Who amongst us has ever heard of William A. Wirt?
In her exceptional book “American Betrayal: The Secret Assault on Our Nation’s Character,” Diana West writes that Wirt, a Gary, Indiana schools superintendent, asserted before a Congressional committee in May 1934 that there was a deliberately conceived plot among members of Franklin D. Roosevelt’s New Deal administration to overthrow the established social order in the United States and substitute a communist-style planned economy.
The Roosevelt administration well understood that if Wirt’s accusations were seriously investigated it might distract from or even halt their political momentum. For that reason, it was decided that the proceedings would be a suppression of the truth rather than an uncovering of the truth.

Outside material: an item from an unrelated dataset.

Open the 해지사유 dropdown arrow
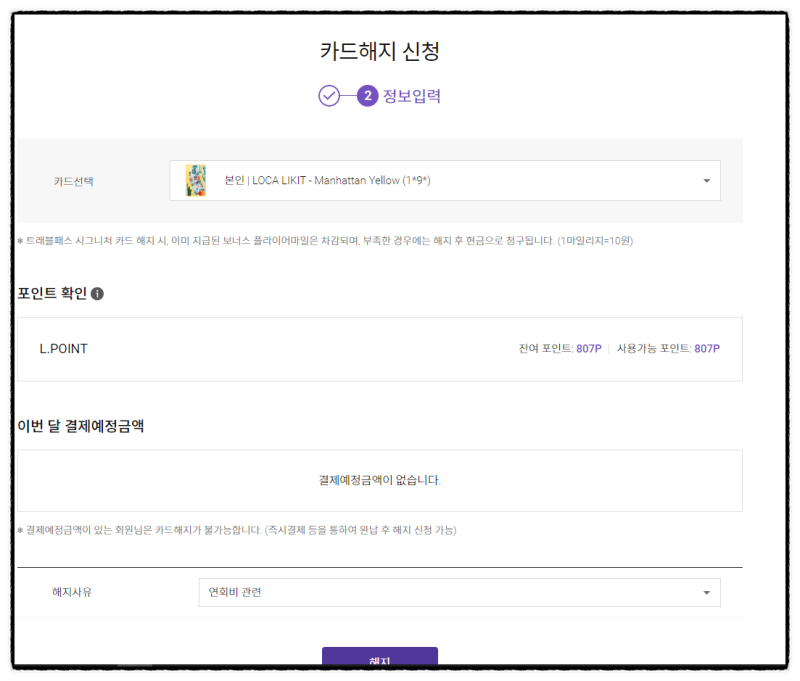 707,592
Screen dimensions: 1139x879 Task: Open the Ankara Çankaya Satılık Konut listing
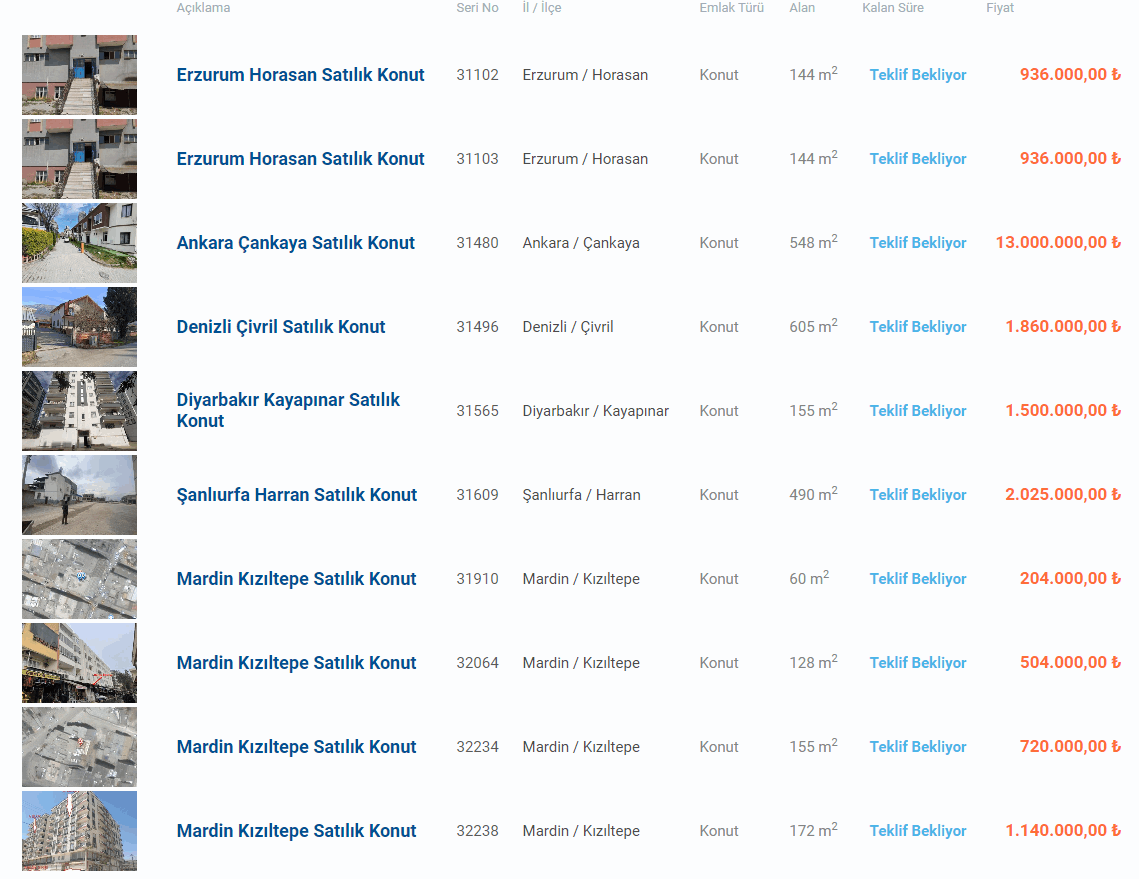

For performing his patriotic duty, Wirt was branded a liar by committee Democrats, smeared by the press and even ridiculed by Roosevelt himself, a fate that would likewise befall future anti-communists such as ex-Soviet agent Whittaker Chambers, journalist M. Stanton Evans, Representative Martin Dies (D-TX) and Senator Joseph McCarthy (R-WI).
As West notes, a careful investigation of Wirt’s charges might have averted the Communist infiltration of the U.S. government that marked the middle decades of the twentieth century. Expert estimates now peg the number of Americans assisting Soviet intelligence agencies during the 1930s and 1940s as exceeding five hundred, including high-ranking government officials such as Alger Hiss (State Department), Lauchlin Currie (White House), Harry Dexter White (Treasury) and Roosevelt’s most intimate and Lend-Lease boss Harry Hopkins, who twice covertly passed vital secrets to the Soviets. World War II Army Chief of Staff George C. Marshall said: “Hopkins’s job with the president was to represent the Russian interests. My job was to represent the American interests.”
More revealing is the political mechanism by which elected U.S. officials and the media have long sought to shield the apparent conspiracy from investigation, against an airing of the facts, even as they also casually sacrificed a good citizen to do so. This was the beginning of an era, an era of American betrayal and the onset of the Big Lie.